Profiles the file and saves two files to .pipedog/:

.pipedog/schema.json — column names, types, null stats, value ranges, timestamps.
.pipedog/checks.json — auto-generated quality rules derived from the baseline.

pipedog init sample_data/orders.csv

What gets auto-generated:

Rule	When generated	Severity
`not_null`	Column had zero nulls at init time	error
`null_rate`	Column had some nulls; threshold = pct + 10	warning
`min_value`	Numeric column; locks in the observed min	error
`max_value`	Numeric column; locks in the observed max	error
`unique`	Every value was distinct (looks like a key)	error

Re-running init refreshes the baseline to the current file.

`pipedog scan <file>`

Compares the file against the baseline and runs all quality checks.

pipedog scan sample_data/orders.csv

Exit codes:

0 — all checks passed (warnings are allowed).
1 — one or more error-severity checks failed.

This makes pipedog scan CI/CD friendly — pipe it into your build and it will fail the pipeline when data quality breaks.

What gets checked:

Schema drift — were columns added, removed, or changed type?
Quality checks — do null rates, value ranges, and uniqueness still match the baseline?

Output example (all passing):

+------------------------------- Pipedog Scan --------------------------------+
| ALL CHECKS PASSED                                                           |
| 10 rows · 7 columns · 17 passed · 0 warnings · 0 failed                    |
+-----------------------------------------------------------------------------+

Passed Checks
  PASS  No nulls found in 'order_id'.
  PASS  'price' maximum is 149.99, within baseline maximum of 149.99.
  ...

Output example (failure):

+------------------------------- Pipedog Scan --------------------------------+
| CHECKS FAILED                                                               |
| 12 rows · 6 columns · 14 passed · 0 warnings · 2 failed                    |
+-----------------------------------------------------------------------------+

Schema Drift Detected
  FAIL  Column 'status' existed in the baseline but is missing from the current file.

Failed Checks
  FAIL  'order_id' has 2 null value(s) (16.67% of rows).

`pipedog profile <file>`

Shows a data summary without saving anything to disk. Useful for exploring a file before committing to a baseline.

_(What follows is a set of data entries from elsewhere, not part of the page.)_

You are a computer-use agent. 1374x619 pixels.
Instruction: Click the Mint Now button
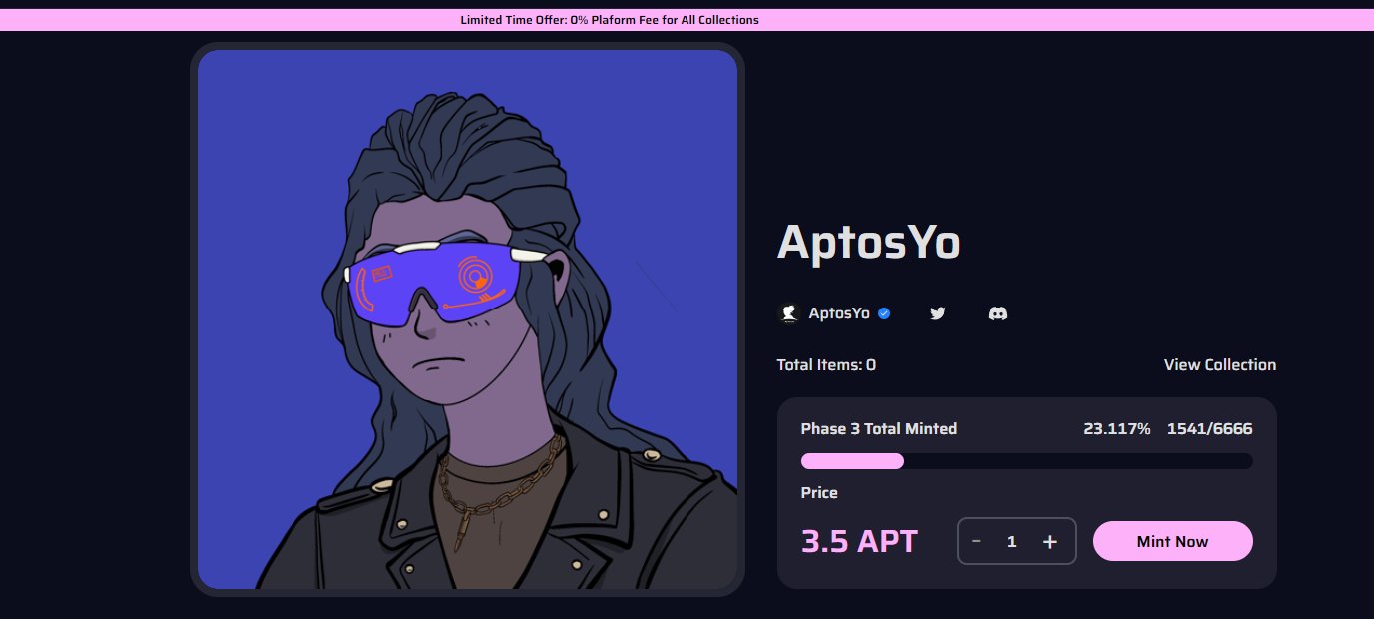point(1172,541)
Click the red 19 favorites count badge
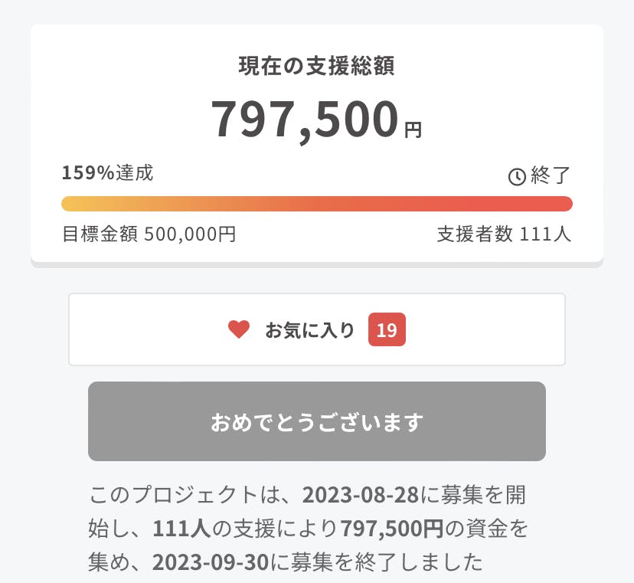This screenshot has width=634, height=583. tap(387, 330)
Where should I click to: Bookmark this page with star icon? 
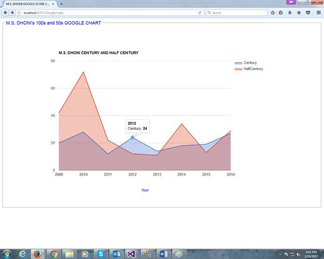[x=273, y=12]
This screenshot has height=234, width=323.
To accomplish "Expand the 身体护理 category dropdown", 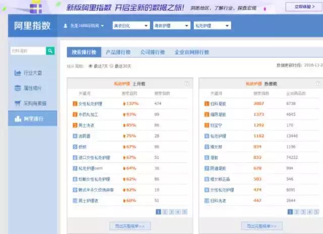I will [x=171, y=25].
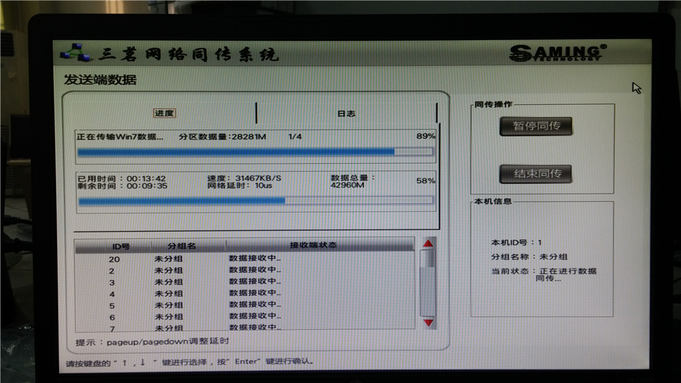Click the SAMING Technology logo

click(x=557, y=52)
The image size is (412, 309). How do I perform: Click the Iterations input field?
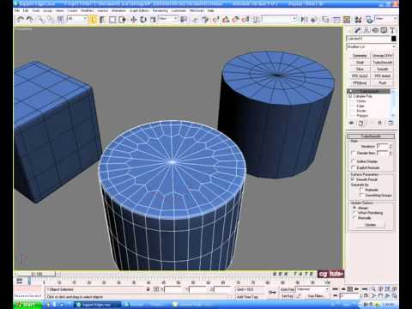click(382, 146)
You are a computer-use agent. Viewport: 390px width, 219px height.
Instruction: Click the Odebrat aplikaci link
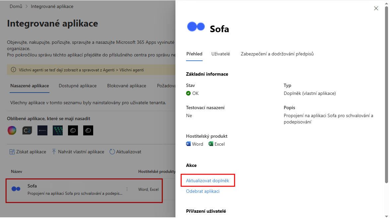point(203,191)
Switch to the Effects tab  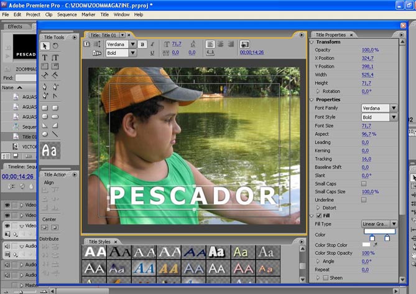pos(15,26)
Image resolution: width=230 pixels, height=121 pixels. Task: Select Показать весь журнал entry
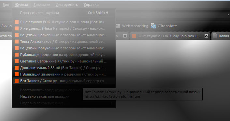(64, 13)
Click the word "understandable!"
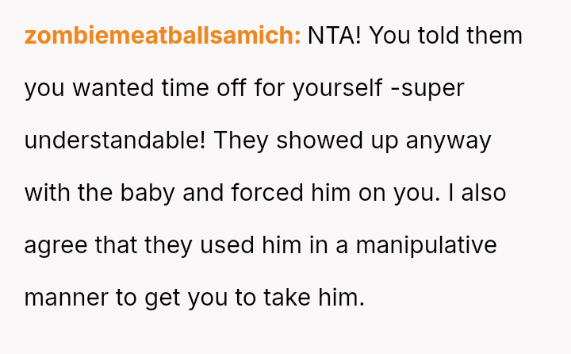This screenshot has width=571, height=354. tap(116, 140)
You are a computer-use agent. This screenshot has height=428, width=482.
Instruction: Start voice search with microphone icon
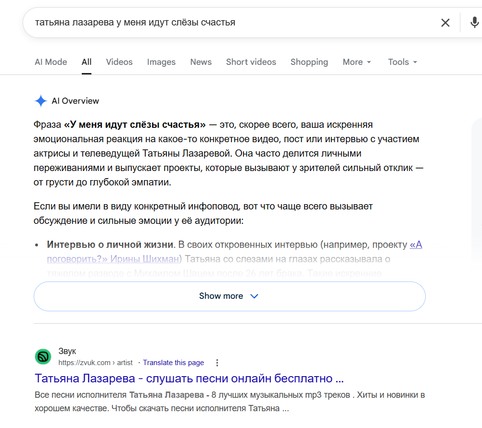pos(474,23)
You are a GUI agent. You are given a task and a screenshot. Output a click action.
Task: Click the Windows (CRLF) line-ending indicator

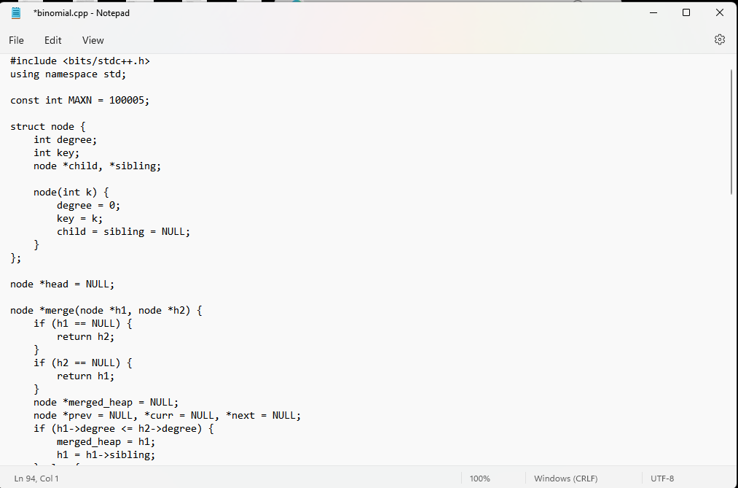[565, 478]
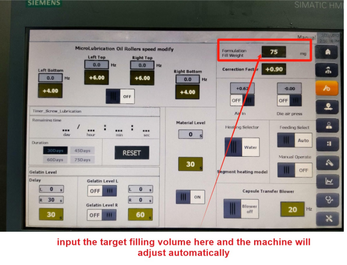Toggle the Heating Selector Water switch
347x265 pixels.
[242, 147]
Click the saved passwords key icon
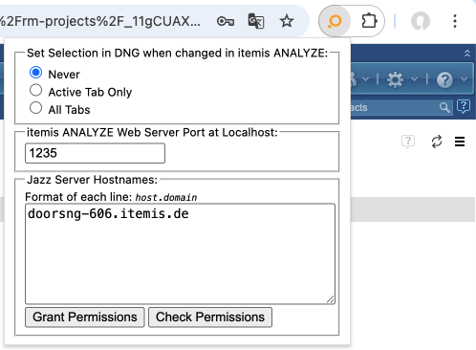476x350 pixels. pos(226,21)
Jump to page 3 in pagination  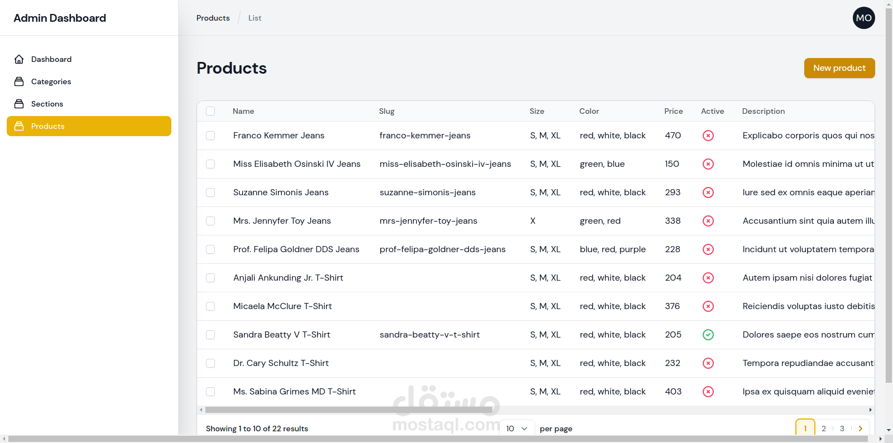coord(842,428)
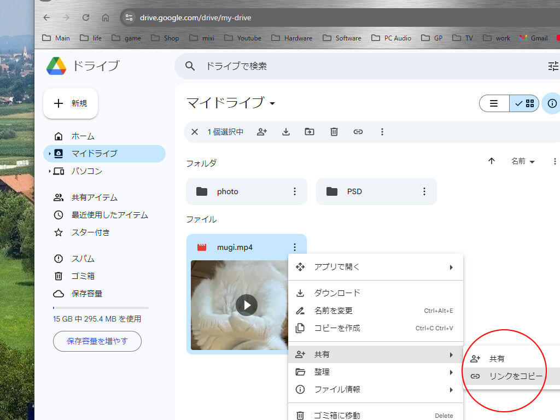Click the move-to-folder icon in toolbar

(x=310, y=132)
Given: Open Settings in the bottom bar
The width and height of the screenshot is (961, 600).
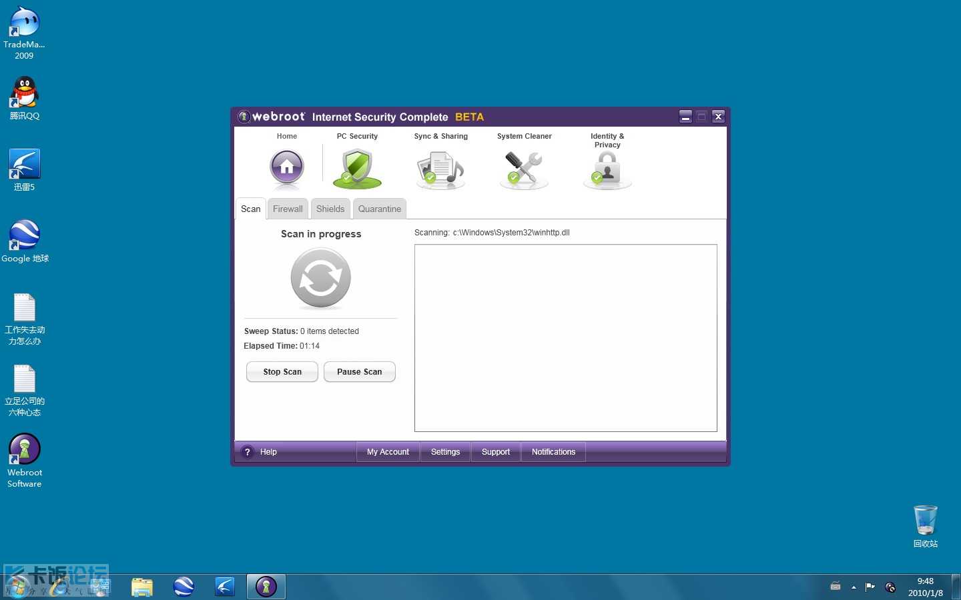Looking at the screenshot, I should coord(445,452).
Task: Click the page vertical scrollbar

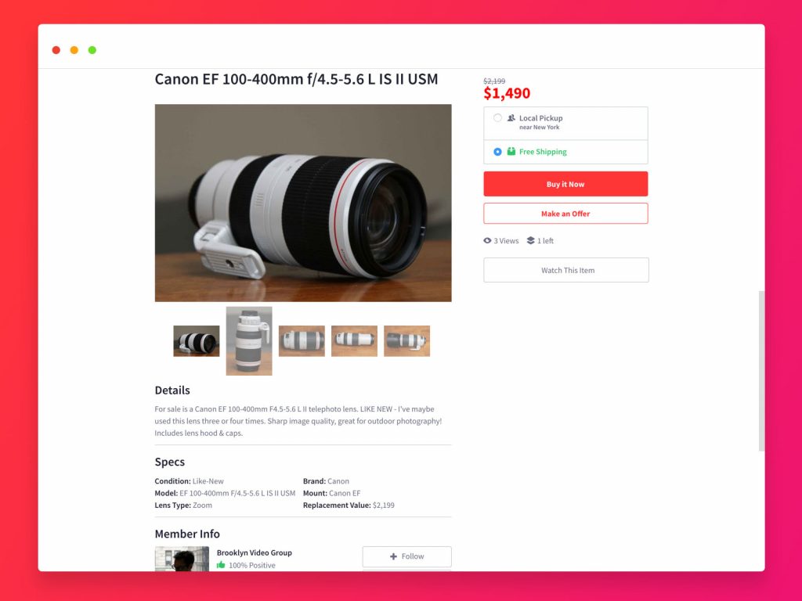Action: pos(761,371)
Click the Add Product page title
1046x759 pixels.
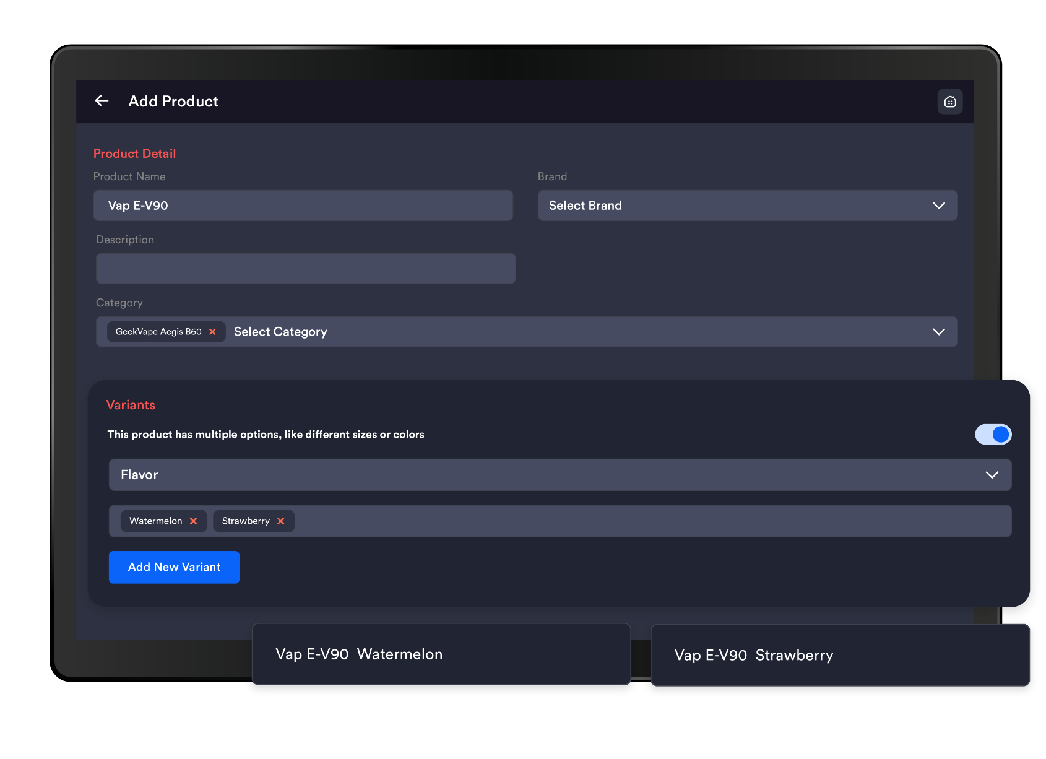(173, 102)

pipedog profile sample_data/orders.csv

Output includes:

Total row and column count.
Per-column type, null count, null percentage, unique count.
Min and max for numeric columns.
Up to 3 sample values per column.

Supported File Types

Extension	Format
`.csv`	CSV
`.parquet` `.pq`	Parquet
`.json`	JSON

File type is detected automatically from the extension.

How It Works

pipedog init orders.csv
    │
    ├─ load_file()          reads CSV/Parquet/JSON into a DataFrame
    ├─ profile_dataframe()  computes stats for every column
    ├─ generate_checks()    auto-generates quality rules from the stats
    └─ save_snapshot()      writes .pipedog/schema.json + checks.json

pipedog scan orders_new.csv
    │
    ├─ load_file()          reads the new file
    ├─ load_snapshot()      loads baseline from .pipedog/
    ├─ profile_dataframe()  profiles the new file
    ├─ detect_drift()       compares column structure
    ├─ run_quality_checks() evaluates every rule
    └─ print_scan_results() renders colour-coded report, returns exit code

Project Structure

pipedog/
├── pyproject.toml          # Poetry config and PyPI metadata
├── README.md               # This file
├── sample_data/
│   └── orders.csv          # Example file to test with
└── pipedog/
    ├── __init__.py         # Package version
    ├── main.py             # CLI commands (init, scan, profile)
    ├── schema.py           # Pydantic models (ColumnSchema, DataSchema, etc.)
    ├── profiler.py         # File loading, type inference, statistical profiling
    ├── scanner.py          # Drift detection and quality check evaluation
    └── output.py           # Rich terminal output (tables, panels, colours)

Snapshot Files

After running pipedog init, a .pipedog/ directory is created:

.pipedog/
├── schema.json    # baseline column statistics
└── checks.json    # auto-generated quality rules

These files are plain JSON and human-readable. You can commit them to version control to track schema changes over time, or add .pipedog/ to .gitignore to keep them local.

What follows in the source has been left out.